Fig. 54 Boxplot of the root mean square error of prediction (RMSEP) distributions for six different statistical models used to predict future absolute GPP (2091-2100) using a leave-one-model-out cross-validation approach. The distribution for each statistical model contains seven points (black dots, one for each climate model used as truth) and is represented in the following way: the lower and upper limit of the blue boxes correspond to the 25% and 75% quantiles, respectively. The central line in the box shows the median, the black “x” the mean of the distribution. The whiskers outside the box represent the range of the distribution

../_images/feature_importance.png

Fig. 55 Global feature importance of the GBRT model for prediction of the absolute GPP at the end of the 21st century (2091-2100).

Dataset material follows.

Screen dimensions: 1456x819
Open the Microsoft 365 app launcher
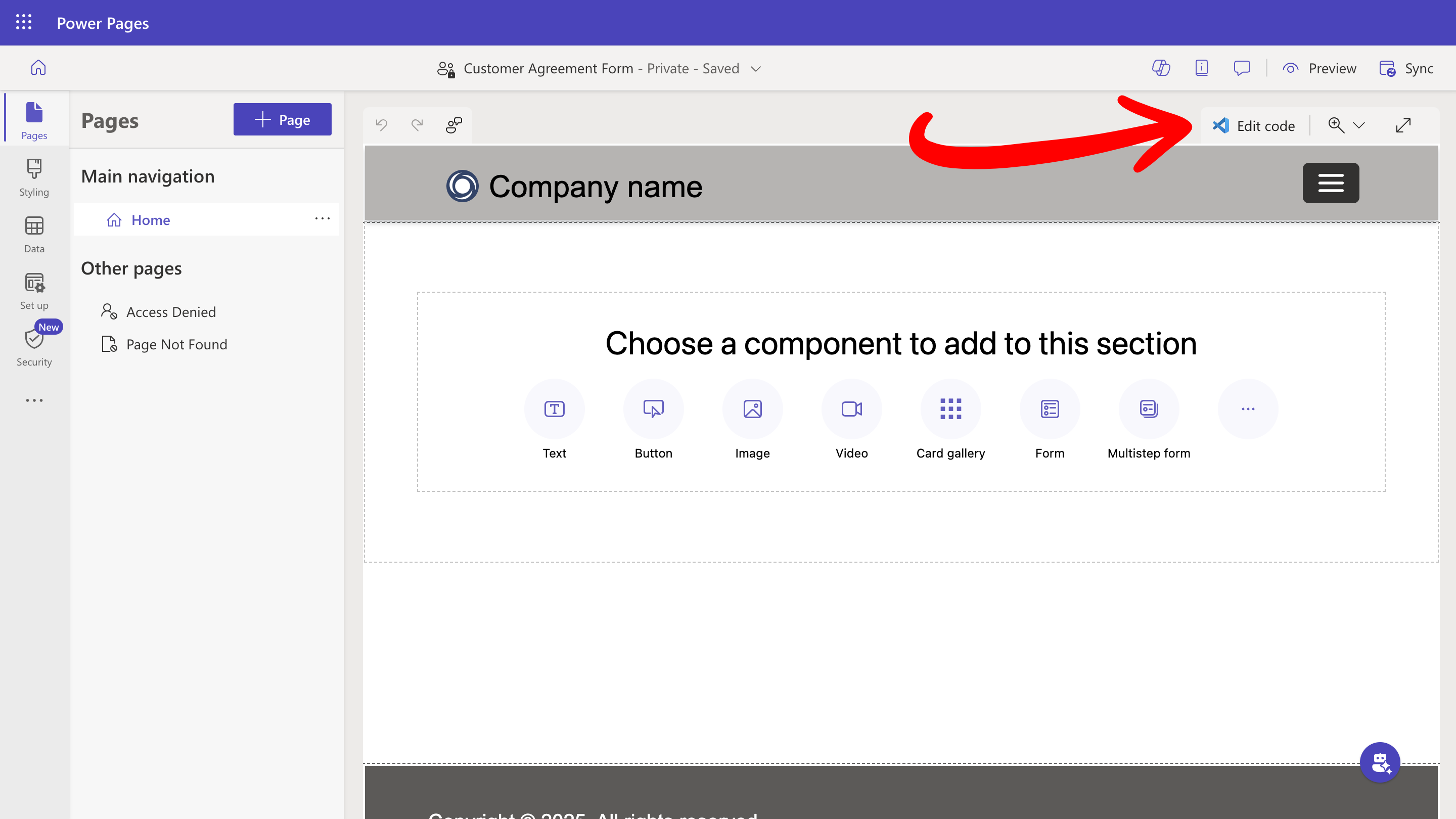coord(23,23)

../_images/residuals_distribution.png

Fig. 56 Distribution of the residuals of the GBRT model for the prediction of absolute GPP at the end of the 21st century (2091-2100) for the training data (blue) and test data excluded from training (green).

../_images/training_progress.png

Fig. 57 Training progress of the GBRT model for the prediction of absolute GPP at the end of the 21st century (2091-2100) evaluated as normalized root mean square error on the training data (blue) and test data excluded from training (green).